Data to use:
==================================================

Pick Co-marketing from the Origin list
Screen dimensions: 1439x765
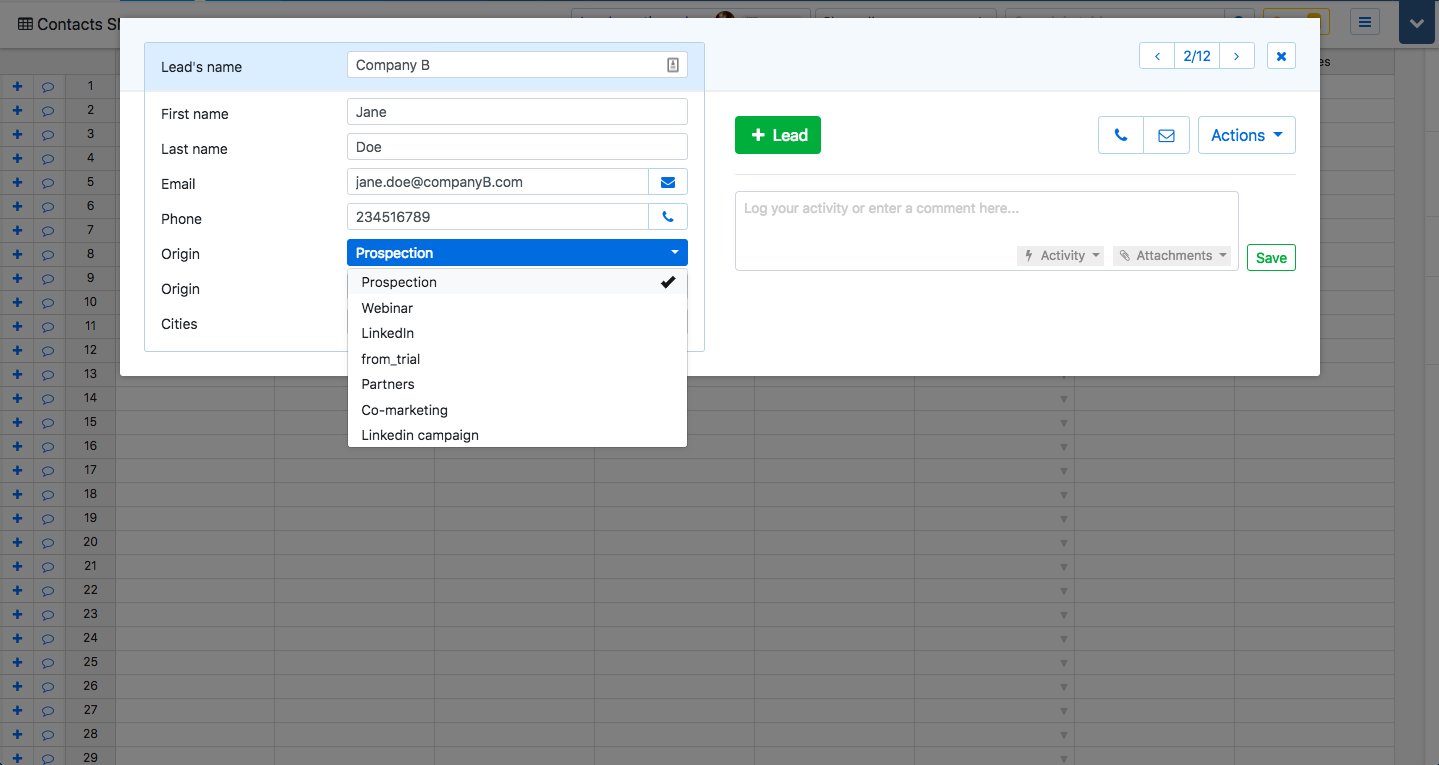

==================================================

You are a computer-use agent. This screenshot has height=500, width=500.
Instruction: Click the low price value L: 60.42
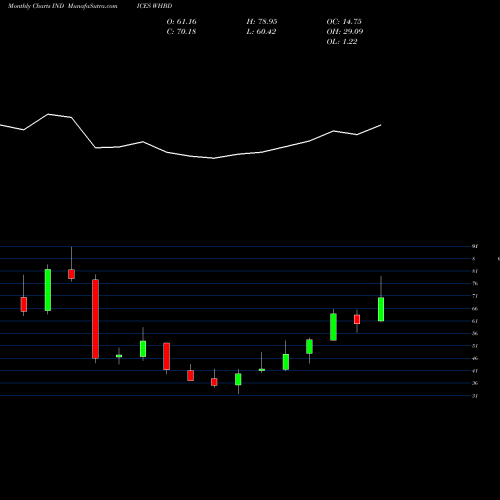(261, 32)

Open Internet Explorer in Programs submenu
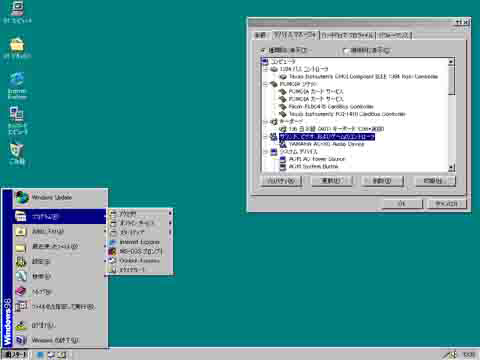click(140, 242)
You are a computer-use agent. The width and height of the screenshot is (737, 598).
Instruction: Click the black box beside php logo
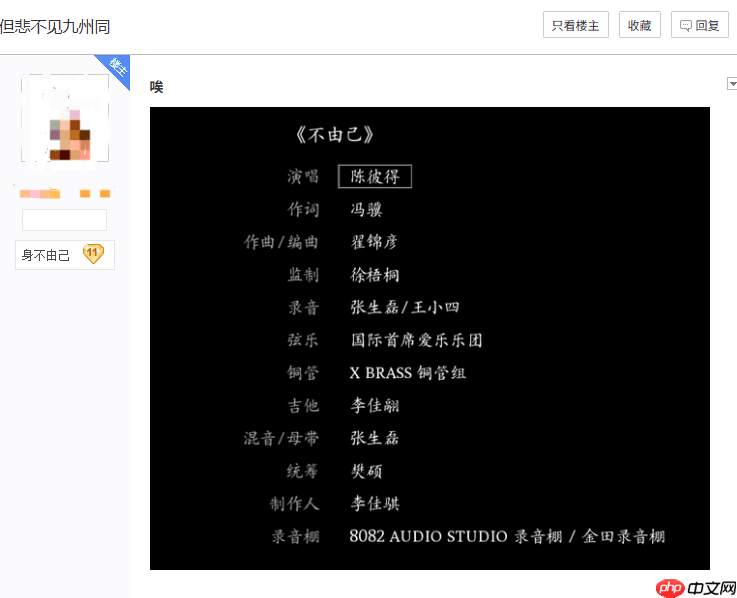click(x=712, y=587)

==================================================

Work order: Your answer must be the lines above from the one containing "Pick Co-marketing from the Origin list" to the one containing "Screen dimensions: 1439x765", both included, restated word for word.

Response:
Pick Co-marketing from the Origin list
Screen dimensions: 1439x765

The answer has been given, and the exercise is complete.